Flodesk sells email marketing, checkout, and automated follow-up. I tested ChatGPT, Claude, Gemini, and Perplexity to see which tools a digital-template seller should compare for exactly that combination.
Flodesk appeared in none of those four answers.
That gives me a question worth investigating. Then I opened the website and found something I could act on immediately: one Flodesk comparison article says the product has no API or webhooks. The homepage advertises both.
This is how I would turn AI search research into a marketing work queue: one buyer question, the captured answer, the relevant page, and a specific next action.
I started with Flodesk’s Growth Lead, SEO & AEO job posting. It is a useful brief for the work a modern growth team needs done: maintain a content portfolio, keep product information accurate, improve the website, run small experiments, and report what happened.
This is a hypothetical plan based on public information. Flodesk is not a client in this exercise. I don’t have its traffic, conversion data, content roadmap, or internal product context. The recommendations below are the work I would validate and prioritize with the team.

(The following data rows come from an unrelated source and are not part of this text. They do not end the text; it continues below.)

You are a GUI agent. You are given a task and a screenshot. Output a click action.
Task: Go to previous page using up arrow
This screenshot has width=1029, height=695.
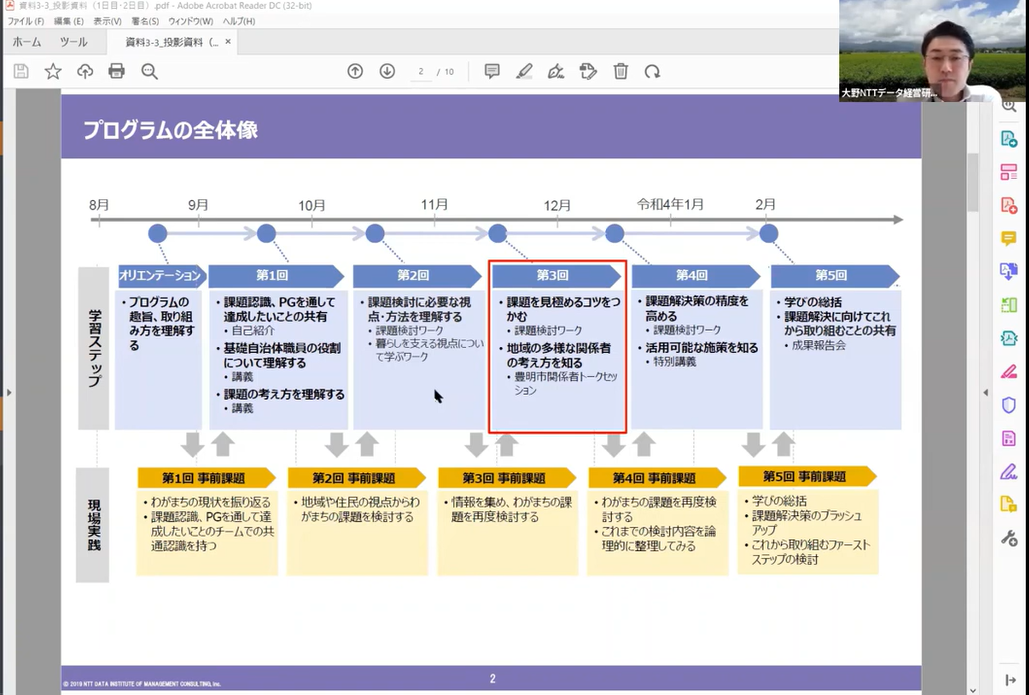point(355,71)
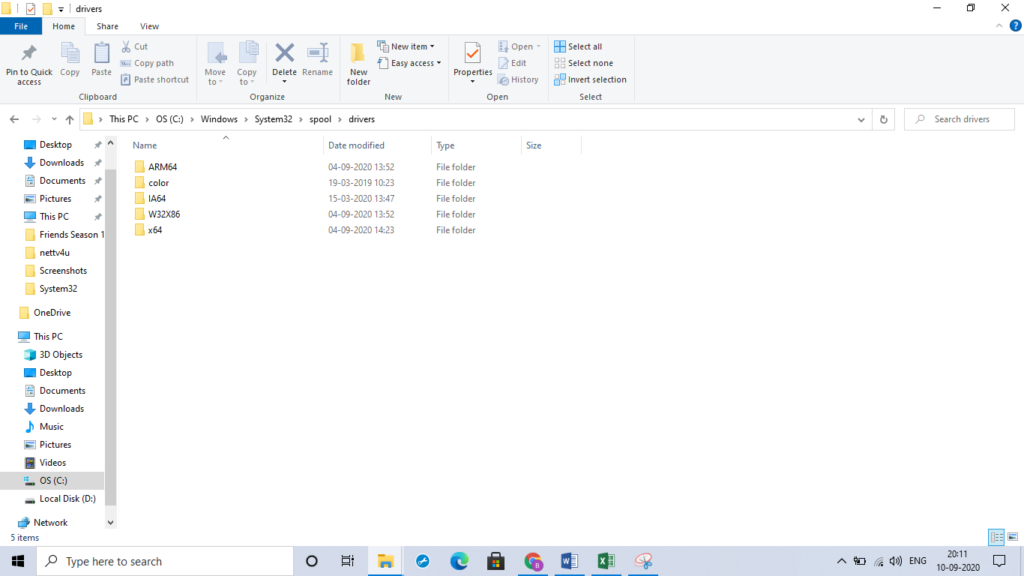Create a New folder from ribbon
1024x576 pixels.
[358, 62]
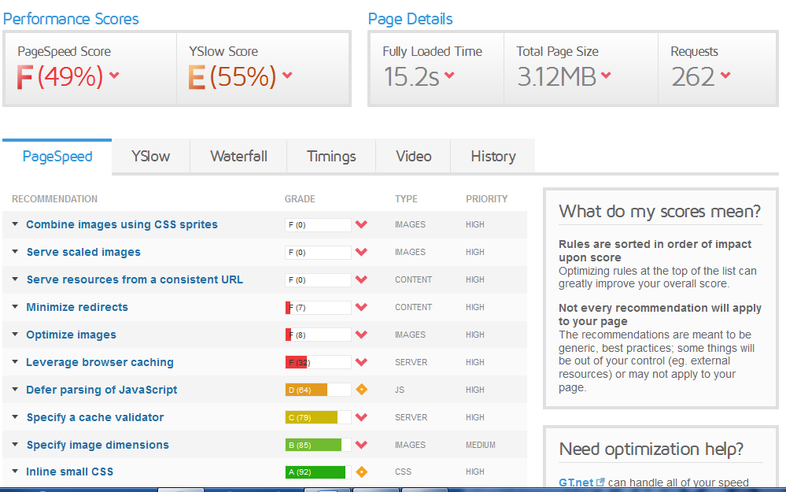Viewport: 786px width, 492px height.
Task: Switch to the YSlow tab
Action: (150, 156)
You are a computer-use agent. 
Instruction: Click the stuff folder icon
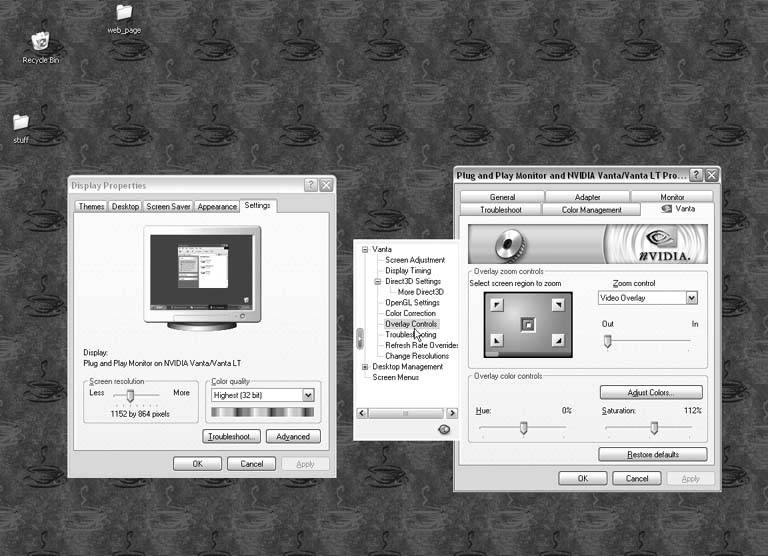coord(21,122)

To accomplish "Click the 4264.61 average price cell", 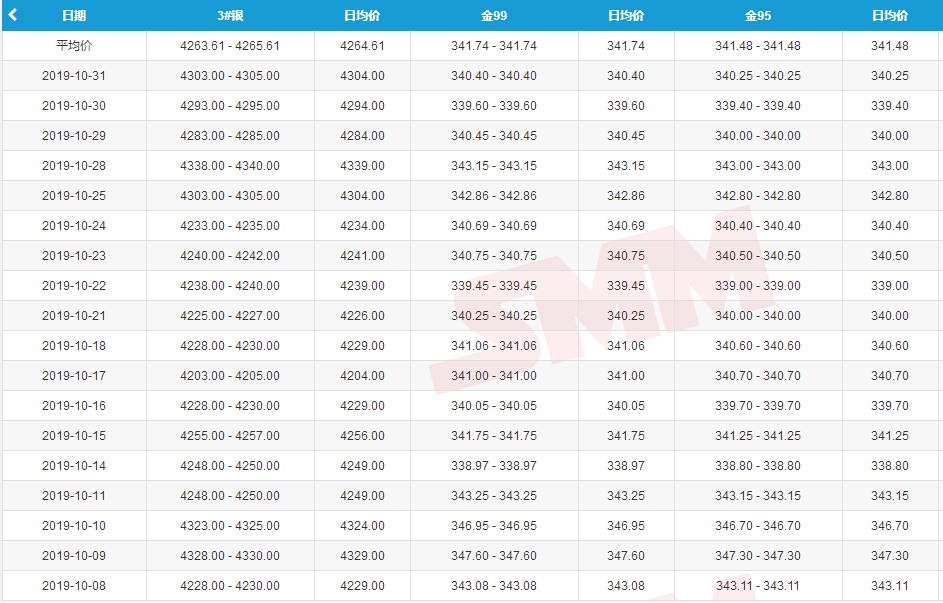I will tap(362, 46).
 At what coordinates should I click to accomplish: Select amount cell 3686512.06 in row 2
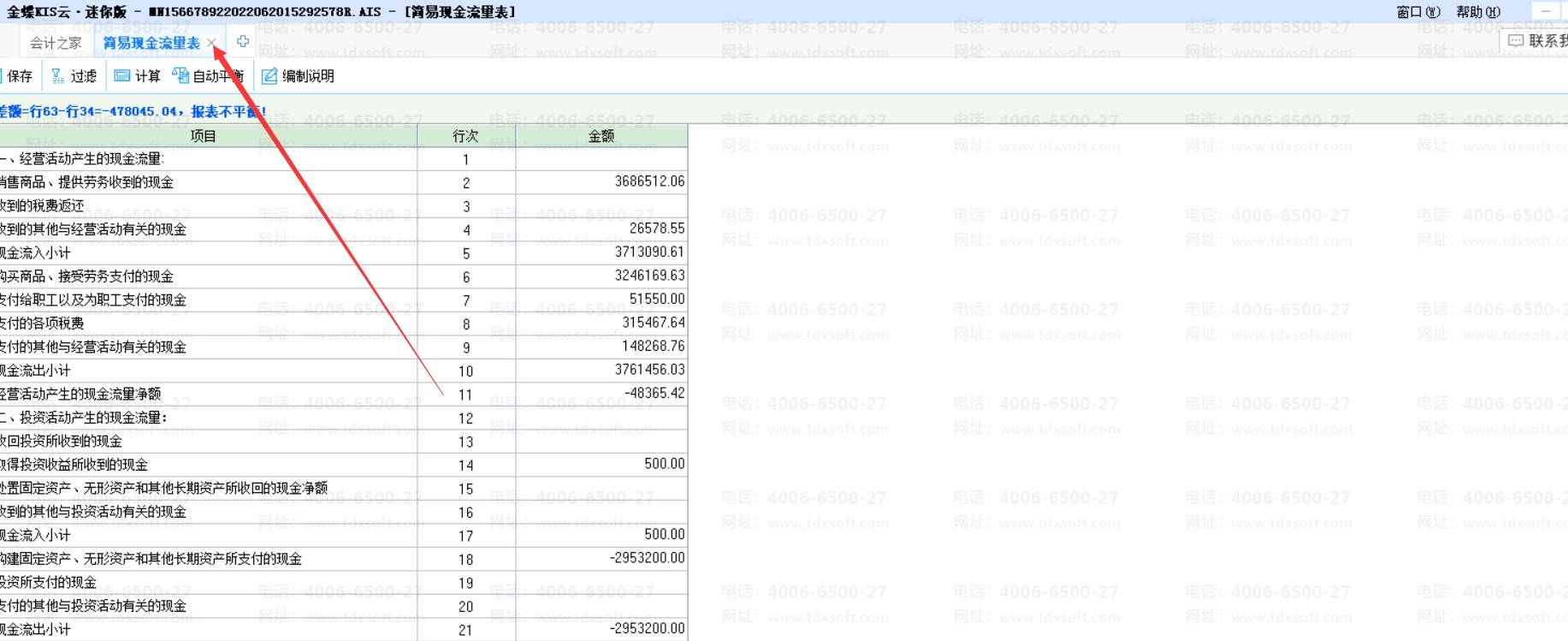point(601,182)
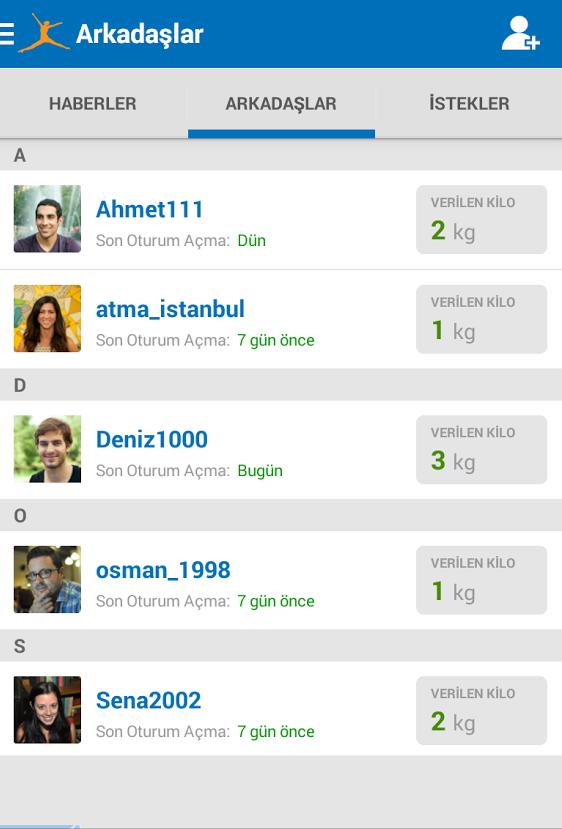Open Ahmet111's profile photo
The height and width of the screenshot is (829, 562).
click(47, 218)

The job description is the brief
The Growth Lead, SEO & AEO role covers Flodesk’s main site, blog, and tips library. AEO means answer engine optimization: helping answer engines find and accurately represent information when someone asks a buying question.
The role names ChatGPT, Claude, Perplexity, and Google AI Overviews. It also asks for hands-on execution across content and the CMS. That matters when deciding what to pitch and what to build.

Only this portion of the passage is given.